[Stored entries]

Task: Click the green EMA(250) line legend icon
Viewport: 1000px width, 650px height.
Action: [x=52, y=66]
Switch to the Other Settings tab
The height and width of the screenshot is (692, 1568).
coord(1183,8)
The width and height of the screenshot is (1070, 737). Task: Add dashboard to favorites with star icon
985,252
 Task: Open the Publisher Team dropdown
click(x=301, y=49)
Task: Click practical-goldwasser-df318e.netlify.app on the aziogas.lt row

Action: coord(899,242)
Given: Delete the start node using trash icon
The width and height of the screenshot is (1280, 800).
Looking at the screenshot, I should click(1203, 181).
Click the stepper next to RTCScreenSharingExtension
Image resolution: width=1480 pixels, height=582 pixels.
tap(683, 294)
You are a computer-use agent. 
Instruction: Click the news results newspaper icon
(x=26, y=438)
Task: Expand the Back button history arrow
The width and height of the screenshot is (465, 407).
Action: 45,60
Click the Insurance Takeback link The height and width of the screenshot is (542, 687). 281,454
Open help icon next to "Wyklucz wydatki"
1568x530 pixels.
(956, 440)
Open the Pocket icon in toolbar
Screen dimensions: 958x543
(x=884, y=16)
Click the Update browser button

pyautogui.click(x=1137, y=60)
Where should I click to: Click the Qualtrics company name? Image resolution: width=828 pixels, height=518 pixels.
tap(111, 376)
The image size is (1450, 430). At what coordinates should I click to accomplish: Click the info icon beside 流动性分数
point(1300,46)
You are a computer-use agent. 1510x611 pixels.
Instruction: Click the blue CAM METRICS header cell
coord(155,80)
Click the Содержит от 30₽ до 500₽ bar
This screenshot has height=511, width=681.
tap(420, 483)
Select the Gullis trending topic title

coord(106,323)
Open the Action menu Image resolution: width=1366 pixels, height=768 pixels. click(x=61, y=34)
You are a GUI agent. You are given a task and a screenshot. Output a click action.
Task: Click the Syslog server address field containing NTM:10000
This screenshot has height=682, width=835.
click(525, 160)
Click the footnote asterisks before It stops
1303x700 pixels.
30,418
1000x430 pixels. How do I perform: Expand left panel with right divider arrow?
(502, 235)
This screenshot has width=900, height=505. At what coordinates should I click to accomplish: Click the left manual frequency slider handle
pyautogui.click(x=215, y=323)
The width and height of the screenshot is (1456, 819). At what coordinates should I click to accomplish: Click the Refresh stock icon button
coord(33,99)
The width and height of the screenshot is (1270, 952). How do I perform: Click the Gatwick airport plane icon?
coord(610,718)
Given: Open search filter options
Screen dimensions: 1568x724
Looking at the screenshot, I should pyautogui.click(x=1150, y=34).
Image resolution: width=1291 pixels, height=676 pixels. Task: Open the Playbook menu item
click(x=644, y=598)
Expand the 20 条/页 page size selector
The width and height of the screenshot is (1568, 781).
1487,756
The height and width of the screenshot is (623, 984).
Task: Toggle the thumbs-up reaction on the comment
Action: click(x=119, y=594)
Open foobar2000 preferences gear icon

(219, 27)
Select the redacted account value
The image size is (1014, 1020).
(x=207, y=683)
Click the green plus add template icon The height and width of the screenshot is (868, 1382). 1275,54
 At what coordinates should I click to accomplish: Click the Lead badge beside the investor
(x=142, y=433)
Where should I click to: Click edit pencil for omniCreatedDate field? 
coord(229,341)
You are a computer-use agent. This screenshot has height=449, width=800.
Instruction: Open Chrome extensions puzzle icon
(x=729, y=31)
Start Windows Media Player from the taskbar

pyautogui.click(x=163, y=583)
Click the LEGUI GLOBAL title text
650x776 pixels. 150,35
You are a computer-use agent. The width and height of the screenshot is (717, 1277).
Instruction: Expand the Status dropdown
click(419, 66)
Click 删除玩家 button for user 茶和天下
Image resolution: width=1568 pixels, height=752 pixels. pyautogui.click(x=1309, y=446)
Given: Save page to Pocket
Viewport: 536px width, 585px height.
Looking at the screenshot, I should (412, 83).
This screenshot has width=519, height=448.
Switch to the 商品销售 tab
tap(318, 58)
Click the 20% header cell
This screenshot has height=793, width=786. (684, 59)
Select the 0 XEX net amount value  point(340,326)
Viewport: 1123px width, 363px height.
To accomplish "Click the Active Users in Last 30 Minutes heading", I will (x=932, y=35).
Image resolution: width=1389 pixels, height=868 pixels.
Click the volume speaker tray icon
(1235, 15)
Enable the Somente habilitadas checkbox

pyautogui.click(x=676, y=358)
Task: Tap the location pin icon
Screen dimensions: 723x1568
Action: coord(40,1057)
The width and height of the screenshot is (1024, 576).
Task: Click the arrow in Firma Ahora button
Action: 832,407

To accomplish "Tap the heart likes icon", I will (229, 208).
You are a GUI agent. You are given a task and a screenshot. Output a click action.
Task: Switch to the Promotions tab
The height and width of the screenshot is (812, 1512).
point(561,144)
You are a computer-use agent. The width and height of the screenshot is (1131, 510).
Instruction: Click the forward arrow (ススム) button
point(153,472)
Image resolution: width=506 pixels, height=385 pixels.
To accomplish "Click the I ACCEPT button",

TASK INSTRUCTIONS: Pick out and copy every line of the records that contains the string "Open". Case counts, so a line with the string in different capitals doesn't qualify.

TASK RESPONSE:
 Task: Open the Publisher Team dropdown
Open help icon next to "Wyklucz wydatki"
Open the Pocket icon in toolbar
Open the Action menu Image resolution: width=1366 pixels, height=768 pixels. click(x=61, y=34)
Given: Open search filter options
Image resolution: width=1291 pixels, height=676 pixels. Task: Open the Playbook menu item
Open foobar2000 preferences gear icon
Instruction: Open Chrome extensions puzzle icon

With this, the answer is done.